Nach dem Aufstehen fuhren wir erstmal nach Tacna hinein. Wie wir schon am Abend zuvor feststellen konnten, fahren die Peruaner etwas türkisch, sozusagen. Es wird viel gehupt und ohne den ganzen Fahrschulschwachsinn gefahren. Macht Spaß. "Relax, sit back and ejoy..."

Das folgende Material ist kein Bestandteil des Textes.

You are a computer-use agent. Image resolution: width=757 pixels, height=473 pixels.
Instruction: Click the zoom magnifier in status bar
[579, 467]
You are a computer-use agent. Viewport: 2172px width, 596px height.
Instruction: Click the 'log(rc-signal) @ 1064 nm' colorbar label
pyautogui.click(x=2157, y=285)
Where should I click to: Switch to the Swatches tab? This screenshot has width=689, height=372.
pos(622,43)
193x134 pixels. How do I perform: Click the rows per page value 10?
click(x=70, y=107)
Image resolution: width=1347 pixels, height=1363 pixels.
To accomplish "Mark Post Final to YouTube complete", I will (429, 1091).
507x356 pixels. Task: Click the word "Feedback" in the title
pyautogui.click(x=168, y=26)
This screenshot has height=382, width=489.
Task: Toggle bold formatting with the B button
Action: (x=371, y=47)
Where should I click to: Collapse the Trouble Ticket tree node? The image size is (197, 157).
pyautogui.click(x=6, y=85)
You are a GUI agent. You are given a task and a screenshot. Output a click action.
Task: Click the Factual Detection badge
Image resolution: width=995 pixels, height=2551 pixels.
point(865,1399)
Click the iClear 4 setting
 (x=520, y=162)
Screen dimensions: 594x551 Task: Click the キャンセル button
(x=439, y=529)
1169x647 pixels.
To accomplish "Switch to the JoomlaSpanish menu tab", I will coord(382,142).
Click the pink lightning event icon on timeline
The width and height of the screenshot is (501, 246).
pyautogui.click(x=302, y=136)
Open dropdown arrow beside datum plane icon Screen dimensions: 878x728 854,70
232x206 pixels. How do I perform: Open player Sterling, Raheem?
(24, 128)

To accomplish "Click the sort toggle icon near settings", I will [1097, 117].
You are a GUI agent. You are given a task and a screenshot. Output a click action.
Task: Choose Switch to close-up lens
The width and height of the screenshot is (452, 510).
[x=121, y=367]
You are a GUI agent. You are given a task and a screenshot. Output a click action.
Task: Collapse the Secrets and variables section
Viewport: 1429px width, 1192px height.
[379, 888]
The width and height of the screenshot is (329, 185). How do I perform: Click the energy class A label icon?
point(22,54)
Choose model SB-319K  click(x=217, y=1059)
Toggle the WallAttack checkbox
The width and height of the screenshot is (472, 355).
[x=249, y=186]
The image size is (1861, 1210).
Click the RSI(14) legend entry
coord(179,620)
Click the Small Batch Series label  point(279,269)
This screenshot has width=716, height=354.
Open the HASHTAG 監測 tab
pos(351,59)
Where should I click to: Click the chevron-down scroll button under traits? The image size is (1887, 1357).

Als erstes brauchten wir einmal gültiges peruanisches Bargeld. Es war Sonntag, vergiß also die Banken und Wechselstuben, sofern überhaupt vorhanden. Ich ging also in ein Hotel und fragte auf Englisch einen, der Wichtig aussah, ob sie mir denn wechseln könnten. Ging nicht, aber der Wichtige pfiff nach dem Empfangsneger. Der sah aus, wie im Zeichentrickfilm: Knallrote Uniform mit goldgelben Rändern und diese Mützen, wie man sie aus schlechten Filmen aus der Kolonialzeit kennt, nämlich auch knallrot, leicht schief und mit einem goldgelbem Kinnriemen.
Peru
Neben der Straße blühen im Grase Blumen am Wegesrand.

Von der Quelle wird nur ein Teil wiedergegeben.